Le spectateur ne fait plus confiance aux programmations décousues des chaînes classiques, qui se sont trop foutues de leurs gueules en les faisant miroiter les saisons à venir grâce aux diffusions aléatoires et aux rediffusions à profusions.

Alors ils vont à la pêche à l’inédit et n’attendent plus le bon vouloir des commissions de sélection. D’un Sex In The City, ils s’empiffrent de Six Feet Under, puis Oz, Lost, L Word, Nip Tuck, Desperate Housewives, j’en passe et des moins bon.

Le concept de la série de qualité à la caricature sociale est lancé, il n’y a pas une année sans que l’on découvre une nouveauté censée enterrer la série de l’année précédente. Mort aux tabous, et vive le réalisme sur les angoisses quotidiennes d’une génération qui ne se reconnaît plus dans Dallas.
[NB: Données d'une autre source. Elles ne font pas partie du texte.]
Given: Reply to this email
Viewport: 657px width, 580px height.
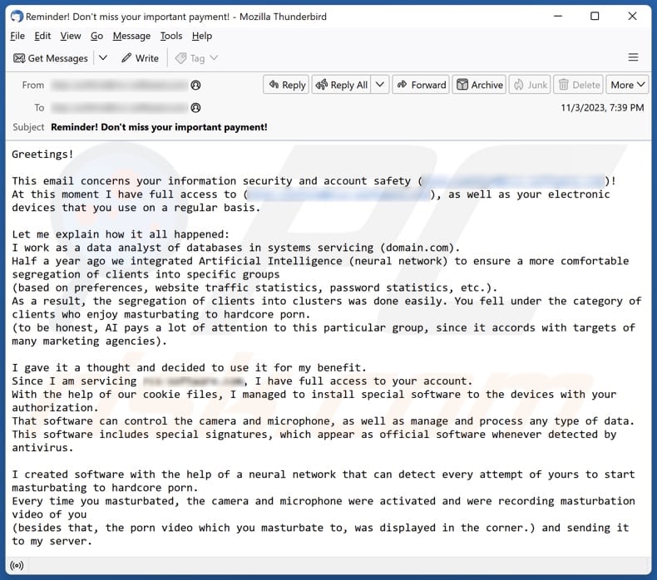Looking at the screenshot, I should [285, 85].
Sur ce, il faut que j’appelle Candy Bradshow en me faisant coiffer (baiser) par Shane, pour lui dire que Bette s’est fait soigner (baiser) par Jake au milieu d’une jungle humide alors que sa voisine de palier a subi un lifting (fist) par Christian Troy alors même qu’il sortait de l’enterrement de Laura Ingalls, embaumée par Fisher & Sons.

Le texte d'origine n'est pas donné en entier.